Sharing the costs of defense. Congress wants allies to pay more; Pentagon urges caution

Future historians may look back and decide that 1988 was the year that Uncle Sam finally got tired of carrying a heavy military burden for his friends. Sure, the United States has complained for years that its allies could pay a larger share of the huge costs of mutual defense. Whether to bring US troops home from Western Europe or the Far East is a staple congressional debate.

But this year the arguments have sounded more serious. Behind this change in tone are trends that will intensify in 1989:

Tight budgets. Disbanding US units based overseas could save large sums of money.

Friendlier Soviets. Mikhail Gorbachev's troop-cut proposal has added to a growing public perception of a less-bellicose USSR.

Less-friendly allies. Spain booted out a US military unit; evictions by other nations, notably Greece, may follow.

New threats. The drug trade and terrorism are becoming more important national security worries.

Those still not convinced the NATO status quo is threatened need only read a recent report from a House armed services subcommittee: ``The Panel states in the strongest possible terms that Europeans had better be prepared to defend their territory without a large-scale US ground commitment.''

In the Pentagon, they call this whole issue ``the burden-sharing question.'' And the way it gets discussed, especially in Congress, makes officials nervous.

Not that they don't think our allies should do more.
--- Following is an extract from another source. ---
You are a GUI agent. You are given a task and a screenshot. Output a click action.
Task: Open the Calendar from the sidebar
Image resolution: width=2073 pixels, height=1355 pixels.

As Defense Secretary Frank Carlucci said in an interview earlier this year ``we want the laggards to reform'' - meaning that nations, such as Belgium, that pay less than their fair share should up the ante.

But veiled public threats, such as the House armed services panel report, make high-ranking Pentagon officers cringe. They see the technique as counter-productive. ``I don't think we accomplish a great deal by putting a club on our allies,'' said the Army chief of staff, Gen. Carl Vuono, earlier this year in one of a series of interviews on broad defense-policy concerns.

Pentagon officials worry that calls for more burden-sharing by allies are in fact just calls to cut the US defense budget. Indeed, US alliance commitments could be a tempting budget-cutter's target: the private Committee for National Security estimates that about 57 percent of the $300 billion-plus defense budget pays for forces that are pledged to defend European soil over the course of a major conflict.

Bringing home whole US divisions from West Germany or South Korea, and disbanding them, is probably not something Congress will vote for this year. More likely is increased congressional agitation for US allies to pick up more of the cost of supporting the 500,000 US troops based overseas.

The House armed services panel report estimated that this sort of burden-sharing could save the Pentagon up to $7.7 billion a year - a sum that could make a huge difference to a Defense Department facing continued zero-growth budgets. Members of Congress are already lining up to introduce amendments calling for such cost-shifting when the fiscal 1990 defense budget is debated next year.

Whether this debate grows into a re-examination of alliance commitments will determine whether the US has reached a turning point in its relations with the rest of the world. Yale history professor Paul Kennedy, in his controversial and best-selling recent book ``The Rise and Fall of the Great Powers,'' argued that the changing world economic situation will make such a reexamination necessary.

Mr. Kennedy wrote that as the US economic edge over its allies disappears, the country begins to risk ``imperial overstretch.''

``The sum total of the United States' global interests and obligations is nowadays far larger than the country's power to defend them all simultaneously,'' he wrote.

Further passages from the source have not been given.